**Task instructions**
Please copy each line below that contains the word "computer".

**Dataset**
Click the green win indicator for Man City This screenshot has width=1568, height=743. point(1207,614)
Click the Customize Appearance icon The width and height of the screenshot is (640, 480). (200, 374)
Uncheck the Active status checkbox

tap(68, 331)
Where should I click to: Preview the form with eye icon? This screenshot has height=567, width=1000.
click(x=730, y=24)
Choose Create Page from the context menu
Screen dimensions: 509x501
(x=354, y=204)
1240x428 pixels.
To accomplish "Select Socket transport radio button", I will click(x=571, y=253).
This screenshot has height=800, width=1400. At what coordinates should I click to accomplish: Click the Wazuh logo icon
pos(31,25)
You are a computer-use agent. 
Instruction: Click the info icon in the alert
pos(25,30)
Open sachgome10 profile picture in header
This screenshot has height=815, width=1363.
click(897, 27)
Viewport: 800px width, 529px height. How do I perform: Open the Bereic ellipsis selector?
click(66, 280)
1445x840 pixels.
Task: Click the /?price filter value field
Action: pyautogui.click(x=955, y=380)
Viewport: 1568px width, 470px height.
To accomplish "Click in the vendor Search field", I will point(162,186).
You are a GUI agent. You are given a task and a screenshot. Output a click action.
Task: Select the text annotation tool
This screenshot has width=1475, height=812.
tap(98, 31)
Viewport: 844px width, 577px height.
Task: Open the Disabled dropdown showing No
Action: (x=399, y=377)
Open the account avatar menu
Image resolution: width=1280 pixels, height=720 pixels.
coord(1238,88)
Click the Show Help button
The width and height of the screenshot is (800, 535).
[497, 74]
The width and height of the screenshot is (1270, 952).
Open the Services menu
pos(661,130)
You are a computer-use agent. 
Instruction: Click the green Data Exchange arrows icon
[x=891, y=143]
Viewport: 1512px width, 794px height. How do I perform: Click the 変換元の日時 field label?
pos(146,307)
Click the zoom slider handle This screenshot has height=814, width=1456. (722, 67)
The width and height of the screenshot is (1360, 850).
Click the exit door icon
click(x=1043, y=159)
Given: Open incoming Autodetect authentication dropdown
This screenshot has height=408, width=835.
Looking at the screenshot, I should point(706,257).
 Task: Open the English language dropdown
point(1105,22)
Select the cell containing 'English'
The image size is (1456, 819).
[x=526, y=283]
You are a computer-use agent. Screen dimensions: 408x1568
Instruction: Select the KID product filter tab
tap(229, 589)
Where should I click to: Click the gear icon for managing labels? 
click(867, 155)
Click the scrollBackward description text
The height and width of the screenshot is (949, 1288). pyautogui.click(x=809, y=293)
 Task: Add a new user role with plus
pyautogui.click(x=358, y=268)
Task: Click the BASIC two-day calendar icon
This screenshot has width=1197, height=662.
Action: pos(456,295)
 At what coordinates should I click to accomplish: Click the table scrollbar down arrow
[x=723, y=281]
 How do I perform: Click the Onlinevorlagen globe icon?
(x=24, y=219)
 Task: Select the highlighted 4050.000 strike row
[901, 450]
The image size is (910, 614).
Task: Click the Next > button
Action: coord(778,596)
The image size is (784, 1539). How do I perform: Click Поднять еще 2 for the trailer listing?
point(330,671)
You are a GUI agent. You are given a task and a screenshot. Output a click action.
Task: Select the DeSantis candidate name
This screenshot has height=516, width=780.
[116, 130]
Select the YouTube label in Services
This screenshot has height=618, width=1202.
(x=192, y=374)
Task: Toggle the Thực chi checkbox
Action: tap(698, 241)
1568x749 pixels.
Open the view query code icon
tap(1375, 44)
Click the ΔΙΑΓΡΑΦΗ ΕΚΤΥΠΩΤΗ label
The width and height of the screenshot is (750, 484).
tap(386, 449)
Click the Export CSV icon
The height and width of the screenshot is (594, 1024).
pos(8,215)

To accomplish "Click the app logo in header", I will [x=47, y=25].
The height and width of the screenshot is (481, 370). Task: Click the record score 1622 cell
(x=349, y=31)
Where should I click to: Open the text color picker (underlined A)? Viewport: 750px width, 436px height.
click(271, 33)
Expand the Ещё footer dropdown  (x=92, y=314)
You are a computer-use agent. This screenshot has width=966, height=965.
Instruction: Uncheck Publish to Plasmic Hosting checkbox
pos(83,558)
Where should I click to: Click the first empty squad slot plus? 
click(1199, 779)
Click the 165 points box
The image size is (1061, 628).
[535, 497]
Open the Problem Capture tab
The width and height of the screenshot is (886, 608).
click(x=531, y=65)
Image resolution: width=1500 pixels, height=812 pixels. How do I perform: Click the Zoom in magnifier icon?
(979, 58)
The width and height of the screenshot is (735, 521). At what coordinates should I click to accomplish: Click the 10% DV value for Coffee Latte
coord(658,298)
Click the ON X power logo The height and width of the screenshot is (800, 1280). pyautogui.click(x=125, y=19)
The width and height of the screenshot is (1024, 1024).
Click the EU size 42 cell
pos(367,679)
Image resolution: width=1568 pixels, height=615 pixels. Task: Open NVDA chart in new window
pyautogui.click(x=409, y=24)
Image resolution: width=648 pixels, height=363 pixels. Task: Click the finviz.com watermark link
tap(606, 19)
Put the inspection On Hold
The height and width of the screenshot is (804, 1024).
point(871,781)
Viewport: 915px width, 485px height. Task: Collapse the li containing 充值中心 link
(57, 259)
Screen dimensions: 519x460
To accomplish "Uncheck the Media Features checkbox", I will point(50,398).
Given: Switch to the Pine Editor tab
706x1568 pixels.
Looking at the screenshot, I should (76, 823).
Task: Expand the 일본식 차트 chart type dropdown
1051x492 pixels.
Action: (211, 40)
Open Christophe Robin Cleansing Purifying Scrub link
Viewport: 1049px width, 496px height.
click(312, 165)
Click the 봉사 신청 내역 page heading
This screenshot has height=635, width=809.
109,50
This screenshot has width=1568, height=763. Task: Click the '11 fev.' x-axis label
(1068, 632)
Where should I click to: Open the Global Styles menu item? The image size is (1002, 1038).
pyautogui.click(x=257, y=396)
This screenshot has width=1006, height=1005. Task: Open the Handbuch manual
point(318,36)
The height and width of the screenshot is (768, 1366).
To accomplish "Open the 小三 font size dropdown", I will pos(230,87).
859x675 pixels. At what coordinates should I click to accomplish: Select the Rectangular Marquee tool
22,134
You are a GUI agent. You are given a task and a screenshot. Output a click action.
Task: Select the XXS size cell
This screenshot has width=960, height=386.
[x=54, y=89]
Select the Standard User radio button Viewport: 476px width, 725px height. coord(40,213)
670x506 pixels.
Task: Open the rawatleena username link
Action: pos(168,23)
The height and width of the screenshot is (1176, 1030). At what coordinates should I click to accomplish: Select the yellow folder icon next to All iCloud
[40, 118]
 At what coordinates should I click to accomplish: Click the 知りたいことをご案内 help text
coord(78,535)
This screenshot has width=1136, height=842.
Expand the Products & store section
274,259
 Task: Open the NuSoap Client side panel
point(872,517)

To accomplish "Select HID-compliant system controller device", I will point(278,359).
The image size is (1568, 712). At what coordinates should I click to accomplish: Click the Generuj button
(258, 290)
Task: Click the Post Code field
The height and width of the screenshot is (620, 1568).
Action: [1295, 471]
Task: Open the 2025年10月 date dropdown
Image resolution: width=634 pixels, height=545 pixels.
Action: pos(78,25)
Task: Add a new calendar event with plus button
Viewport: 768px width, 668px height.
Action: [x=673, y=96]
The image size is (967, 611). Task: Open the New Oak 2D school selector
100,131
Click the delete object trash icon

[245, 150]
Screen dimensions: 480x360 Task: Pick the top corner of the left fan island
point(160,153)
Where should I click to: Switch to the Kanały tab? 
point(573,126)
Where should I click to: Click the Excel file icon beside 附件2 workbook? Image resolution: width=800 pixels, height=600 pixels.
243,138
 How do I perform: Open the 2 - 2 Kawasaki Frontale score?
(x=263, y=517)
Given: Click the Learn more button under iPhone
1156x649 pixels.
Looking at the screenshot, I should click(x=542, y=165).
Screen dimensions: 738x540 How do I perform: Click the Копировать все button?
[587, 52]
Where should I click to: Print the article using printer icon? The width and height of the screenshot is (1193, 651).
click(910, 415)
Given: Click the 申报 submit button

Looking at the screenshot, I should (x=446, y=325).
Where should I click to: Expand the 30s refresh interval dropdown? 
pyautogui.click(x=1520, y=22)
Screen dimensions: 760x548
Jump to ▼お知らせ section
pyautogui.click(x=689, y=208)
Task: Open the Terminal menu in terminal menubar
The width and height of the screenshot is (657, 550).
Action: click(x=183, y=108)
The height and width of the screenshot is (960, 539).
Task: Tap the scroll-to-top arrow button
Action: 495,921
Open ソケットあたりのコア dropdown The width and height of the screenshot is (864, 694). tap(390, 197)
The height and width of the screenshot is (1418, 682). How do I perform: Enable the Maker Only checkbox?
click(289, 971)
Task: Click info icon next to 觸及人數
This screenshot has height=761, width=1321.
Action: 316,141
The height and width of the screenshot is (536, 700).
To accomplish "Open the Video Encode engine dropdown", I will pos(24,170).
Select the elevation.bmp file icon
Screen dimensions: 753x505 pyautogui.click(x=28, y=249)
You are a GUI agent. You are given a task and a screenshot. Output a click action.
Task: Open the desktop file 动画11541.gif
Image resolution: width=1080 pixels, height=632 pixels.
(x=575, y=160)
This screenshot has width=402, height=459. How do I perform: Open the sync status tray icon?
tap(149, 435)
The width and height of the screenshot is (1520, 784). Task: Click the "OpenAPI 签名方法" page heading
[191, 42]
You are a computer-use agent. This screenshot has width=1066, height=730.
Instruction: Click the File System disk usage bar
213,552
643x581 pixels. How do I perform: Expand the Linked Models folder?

**Result for this exercise**
You are a computer-use agent. 
You are a computer-use agent. 
You are a computer-use agent. Screen dimensions: 408x1568
You are a computer-use agent. This screenshot has width=966, height=965.
You are a computer-use agent. This screenshot has width=1066, height=730.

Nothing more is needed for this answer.